Mike Kehoe’s reforms for Missouri schools are politics, not sound policy | Opinion
This past week, Gov. Mike Kehoe has been hard at work at putting his plan for Missouri’s education system into motion, appointing new leadership to the State Board of Education. Kehoe discussed his big plans for students during his campaign, and Missourians are seeing the changes they voted for in action. The appointments, upon state Senate approval, will include Jon Otto, a corporate finance attorney and charter school advocate; Brooks Miller, a health care CEO and Michael Matousek, director of the American Trucking Associations’ Government Freight Conference and former legislative director for Republican U.S. Rep. Sam Graves. Eye surgeon Tom Prater will retain his seat on the board.
These new members’ stances on curriculum standards, accountability practices, school funding, teacher pay and unions are difficult to find. This low level of opacity should make it hard for Missouri voters and lawmakers to trust these individuals to align with the interests of the communities they serve, rather than the pro-privatization tendencies of the Kehoe administration.
While most people might place a corporate attorney, a health care CEO, a D.C. lobbyist and an eye doctor at the beginning of a bad joke, Missouri has long been willing to entertain nontraditional voices in leadership. However, these new voices, selected specifically to reinforce Kehoe’s political agenda, are not what our public schools need — especially not now, when Missouri continues to rank in the middle of the pack for educational performance nationwide, according to World Population Review.
Education policy has become a battleground for one dangerous misconception: the belief that everyone is an “expert” simply because they went to school. Teachers and administrators face intense public scrutiny, not because they’re ineffective, but because we presume to know their jobs. This misplaced confidence bleeds into policymaking, where empirical best practices get tossed aside in favor of populist demands. Kehoe wants to bring education “back to basics” — focusing on math, science and reading — while promoting workforce readiness, strict discipline and parental control over curriculum. On the surface, these goals might sound reasonable. Many parents feel unheard in decisions about controversial topics and want clearer academic outcomes. But when these priorities come at the cost of research-backed strategies such as social-emotional learning and differentiated instruction, the damage is real.

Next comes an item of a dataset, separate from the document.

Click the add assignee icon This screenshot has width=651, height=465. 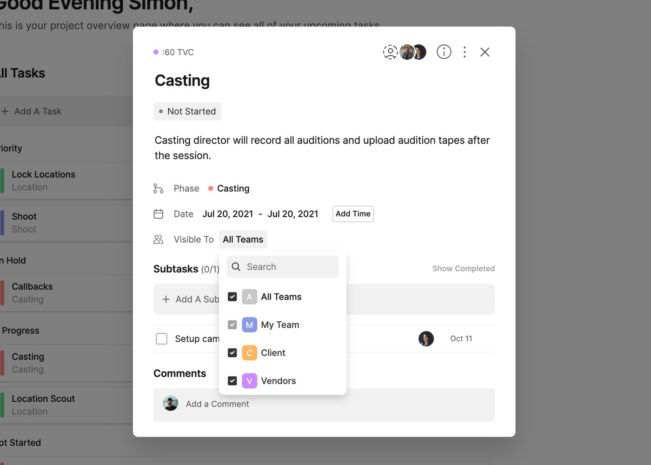(390, 52)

Rejecting proven educational techniques
First, Kehoe’s entire pitch is built on a rejection of what experts in education and psychology have spent decades trying to prove. He leans into this culture of “We’ve all been to school, so we must know how it should be run,” and some Missourians are buying it. This argument relies on the same logic that anybody who rides in an ambulance is competent enough to work in the emergency room. We shouldn’t ask folks with absolutely no teaching or academic research experience to dictate education policy. Strategies such as trauma-informed teaching, inclusive discipline models and relational learning have been proven to increase achievement and engagement. Yet they are being sacrificed in favor of rigid discipline and test-focused instruction.
Second, the kind of school reform Kehoe is promoting doesn’t just harmlessly miss the mark, but actively deepens the divide between Missouri’s haves and have-nots. By splitting public funds and incentivizing families to jump ship to charter or private schools, he’s purposefully creating a society consisting of a wealthy ruling class and an underprivileged working class. When charter schools are propped up as the future, public schools are left underfunded, with less diverse student populations and fewer resources to meet increasingly complex needs.
This isn’t just about education policy — it’s about social engineering. Kehoe and his board are pushing our state further down the path of inequality, whether knowingly or unknowingly. The result? An education system where the rich get options and the rest get leftovers.
In his 2025 inaugural address, Kehoe stated he would find people who aligned with his view for American schools, and that appears to be the current step for this administration. The people who are aligned with these views? A charter school activist, a trucking lobbyist and a health care CEO.